Luxury goods turn to artistic advertising E-mail
Sunday, 04 September 2005

Luxury brands are continually pushing the boundaries of advertising, aiming to stay at the top of the game in a market that is spoilt for choice. Brands such as Chanel, Tag Hauer, and Marc Jacobs are renowned for using actors to sell their products. These days, in order to entice consumers, the names and faces need to be known from Singapore to Shanghai and from New York to Nairobi. The super-duper luxury brands are looking toward new and innovative advertising in order compete in a laden-down market where everything is widely available to everyone. Thinking outside the creative 'box' means prestige brands are creating some of the most exciting ad campaigns we have seen.

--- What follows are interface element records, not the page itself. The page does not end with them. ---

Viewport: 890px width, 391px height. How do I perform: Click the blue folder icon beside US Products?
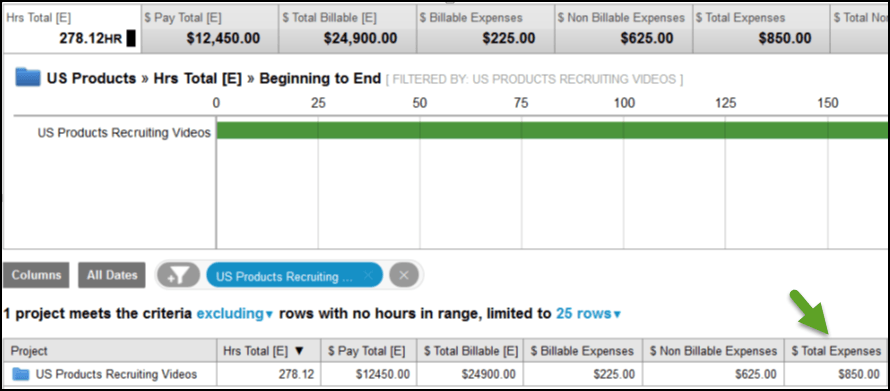pos(28,77)
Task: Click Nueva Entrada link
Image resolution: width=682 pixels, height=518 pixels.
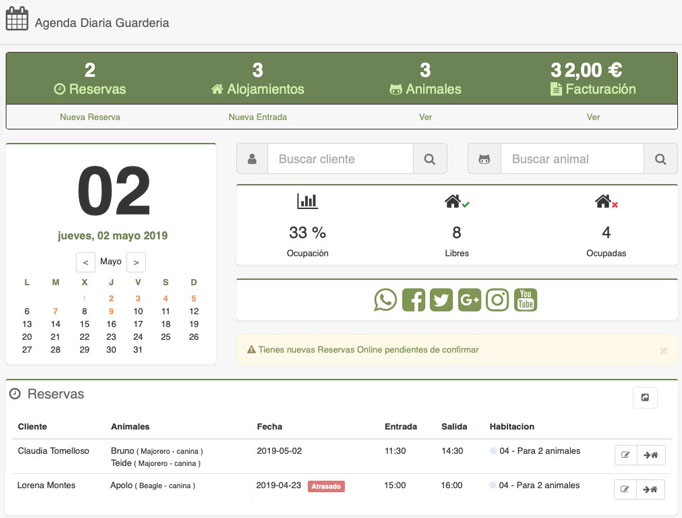Action: (x=258, y=117)
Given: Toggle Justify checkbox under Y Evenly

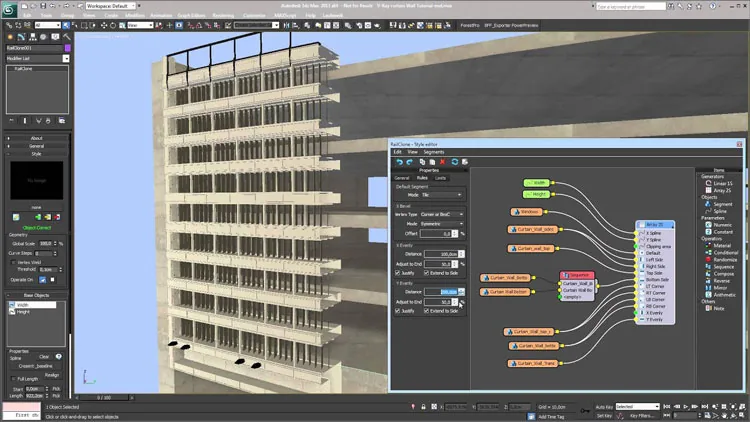Looking at the screenshot, I should [x=398, y=311].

Take for example the new Ritz Fine Jewellery campaign. Or rather short film. Instead of taking the usual route of pretty model wearing beautiful diamonds, the campaign features none other than A-list actress Chloe Sevigny in an hommage to the French Nouvelle Vague. Shot in the The Ritz, London , the brand has pulled out all stops to raise its image and visibility amongst the jewellery cognoscenti.

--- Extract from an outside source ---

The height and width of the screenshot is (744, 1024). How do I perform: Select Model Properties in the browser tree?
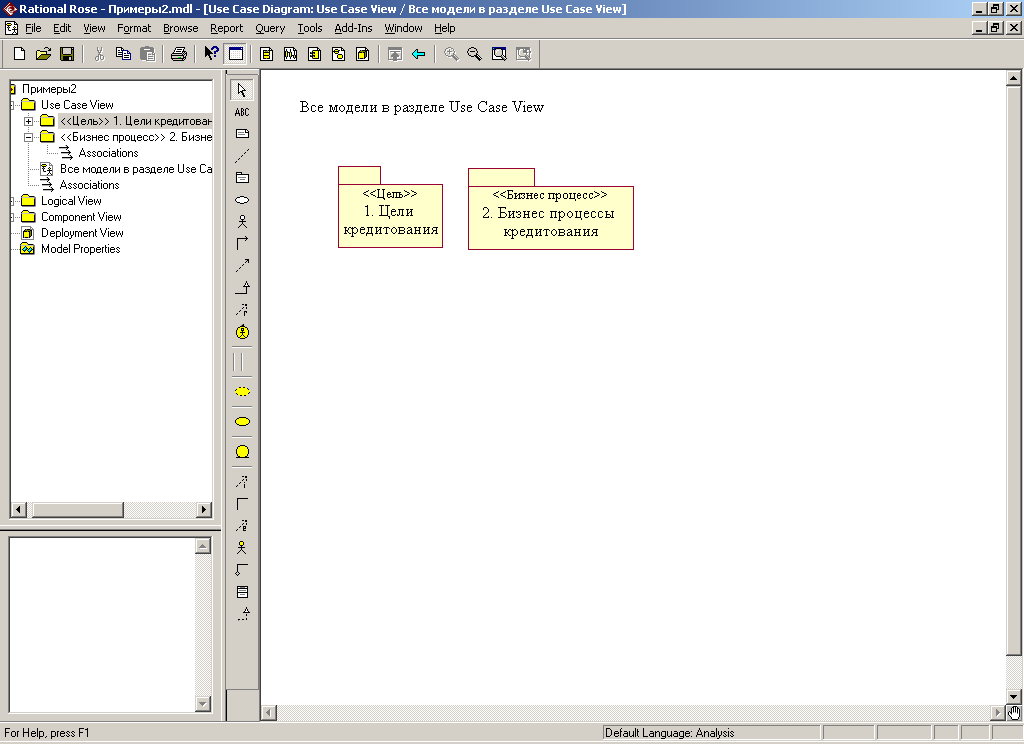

But Ritz Fine Jewellery isn't alone. At renowned champagne house Dom Perignon, Karl Lagerfeld was brought on board to do their latest campaign. Lagerfeld, who's creative talent knows no end, envisaged the idea for the campaign immediately, working with the seven key qualities of the esteemed champagne: creamy, voluptuous, seamless, captivating, plump, sensuous and radiant, shooting seven different scenarios. No wonder Karl insisted on working with model Helena Christensen to be the face of Dom Perignon. She has that quality of mystery that remains in tact has much more than a supermodel. And Lagerfeld, of course, has the eye of an 18 th century art's master, and has created anything but an ordinary campaign.

Consumers know that markets are saturated; that there is too much supply, too little demand and that too many retailers are suffering. The luxury goods sector, being at the top, may remain modestly unscathed (it's usually the middle markets that suffer in economic downturn) however it isn't immune to economic malaise. And at the luxury end, there is enough product around with hefty price tags to have to differentiate itself from other brands.

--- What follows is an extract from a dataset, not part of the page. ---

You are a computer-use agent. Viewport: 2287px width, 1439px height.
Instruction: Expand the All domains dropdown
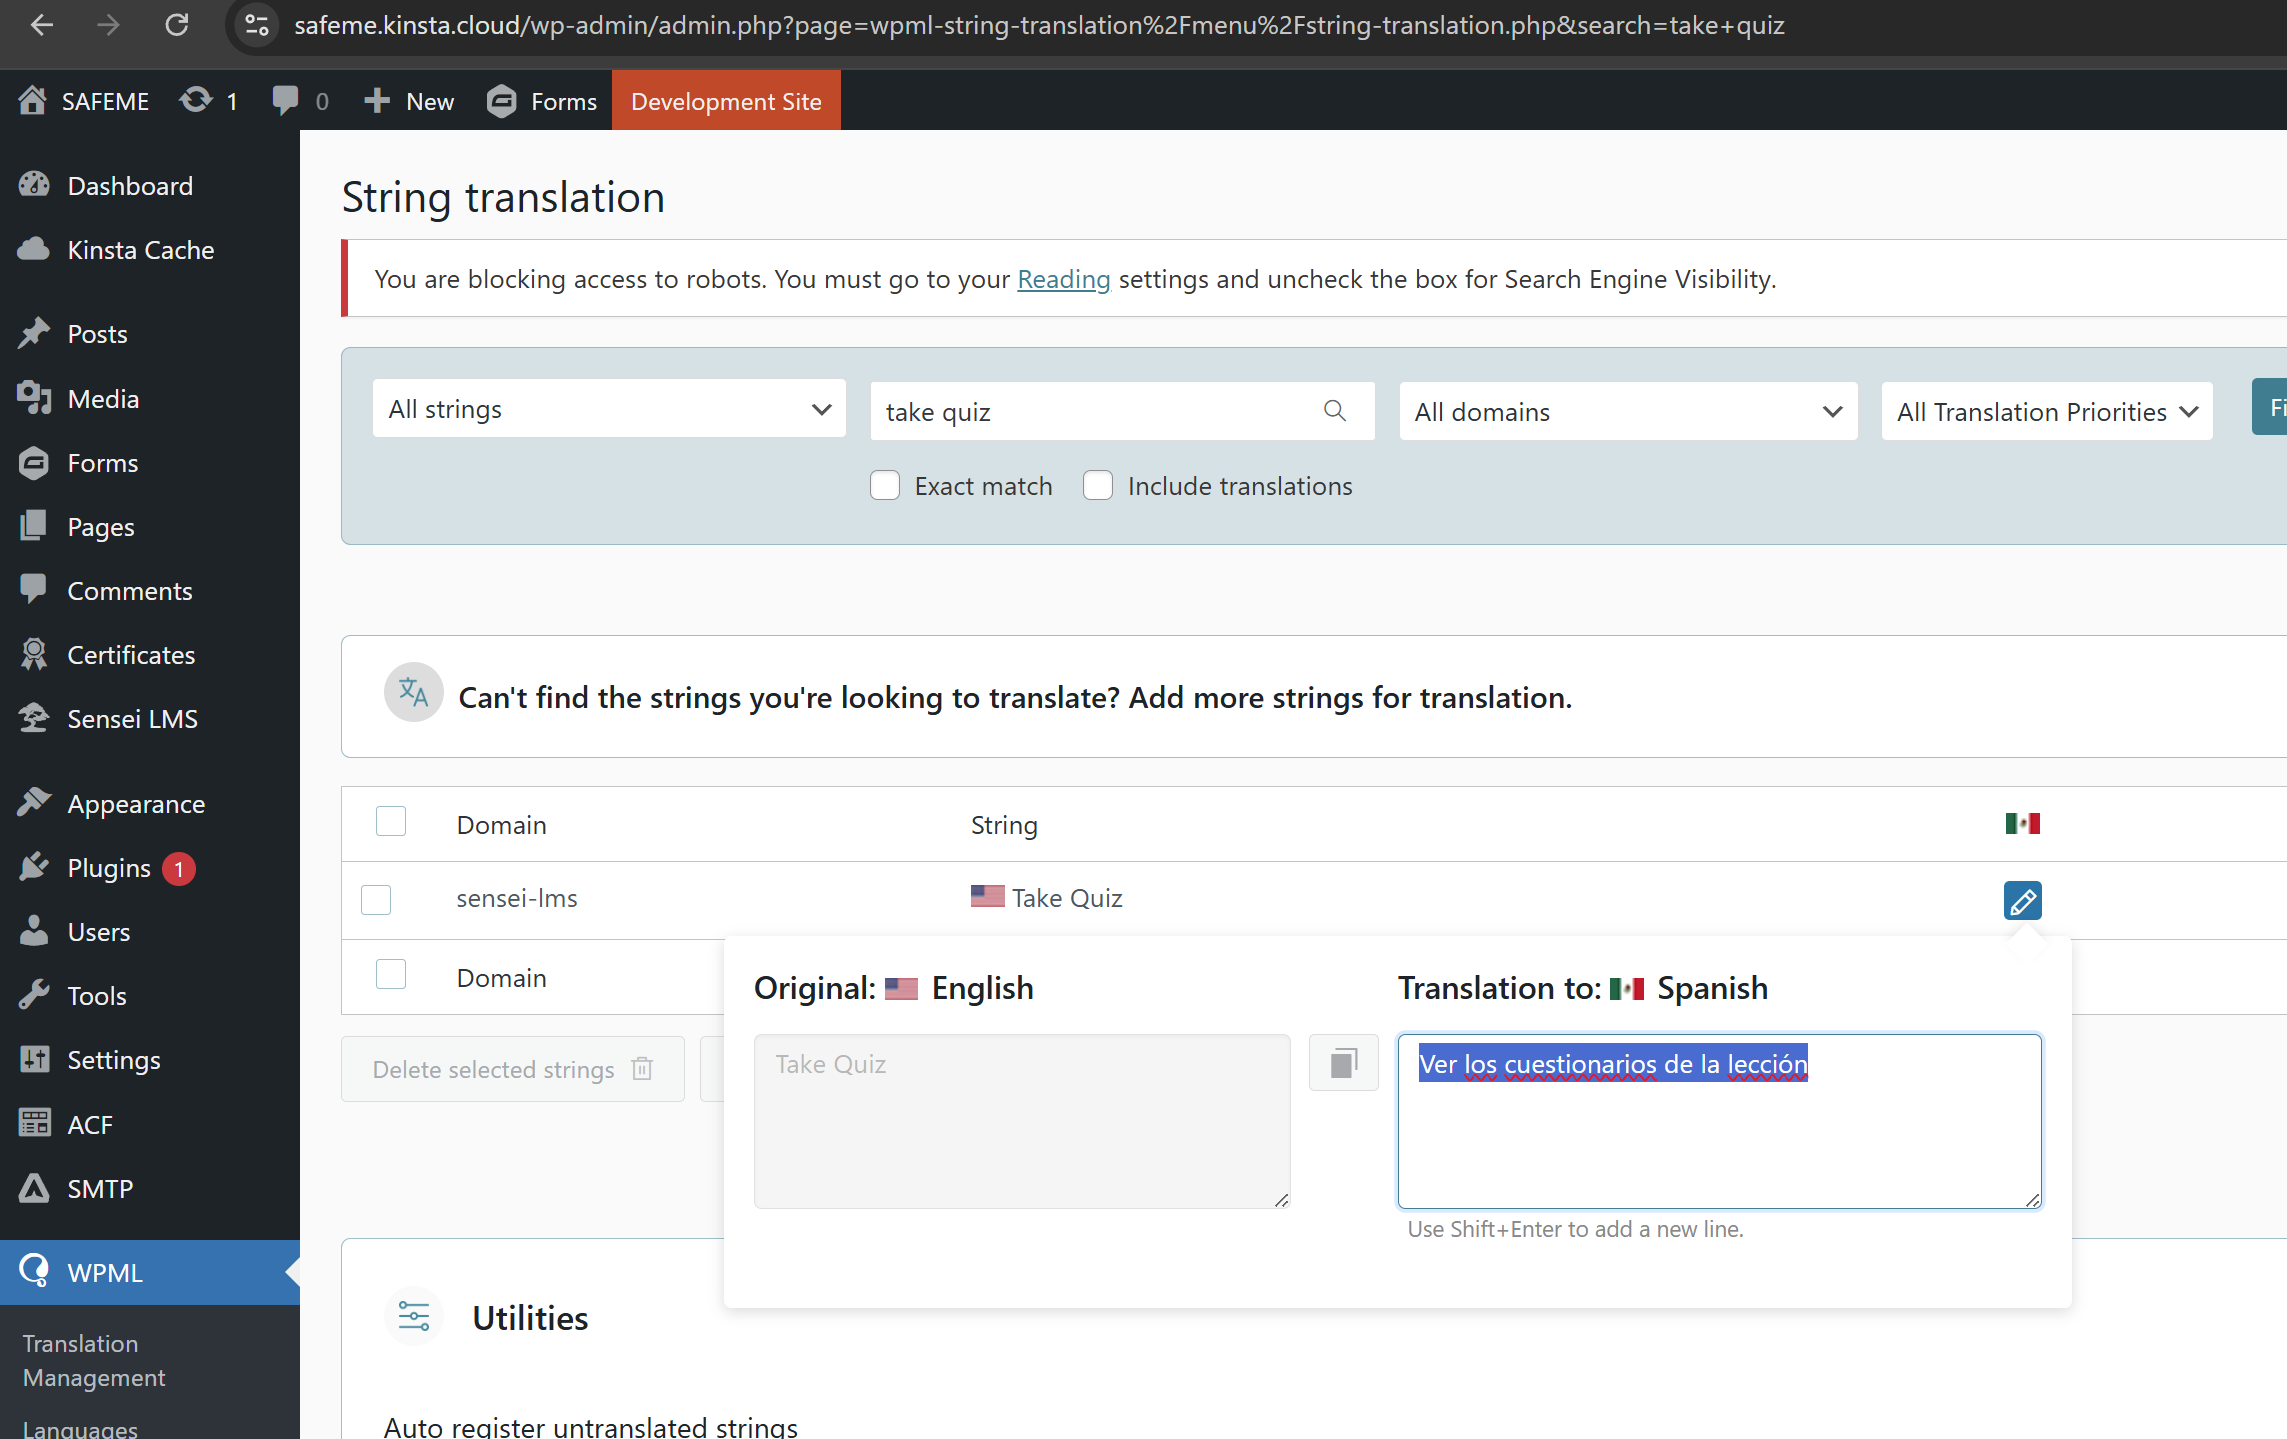(x=1627, y=412)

So if you are truly a special company, like Chanel or Dom Perignon, you may do well to position your brand completely differently in the marketplace. Enter, as FT's Lucia van der Post states, the artistic venture. Art and the luxury goods industry have long been mutually attracted - the one (art) lends an air of gravitas and the kudos of creative endeavour to what could otherwise be perceived as a frivolous affair, while the other has always been surrounded by an enviable oomph and sexiness that the world of art would like to borrow from. Let's hope these collaborations are able to keep consumers desires alive.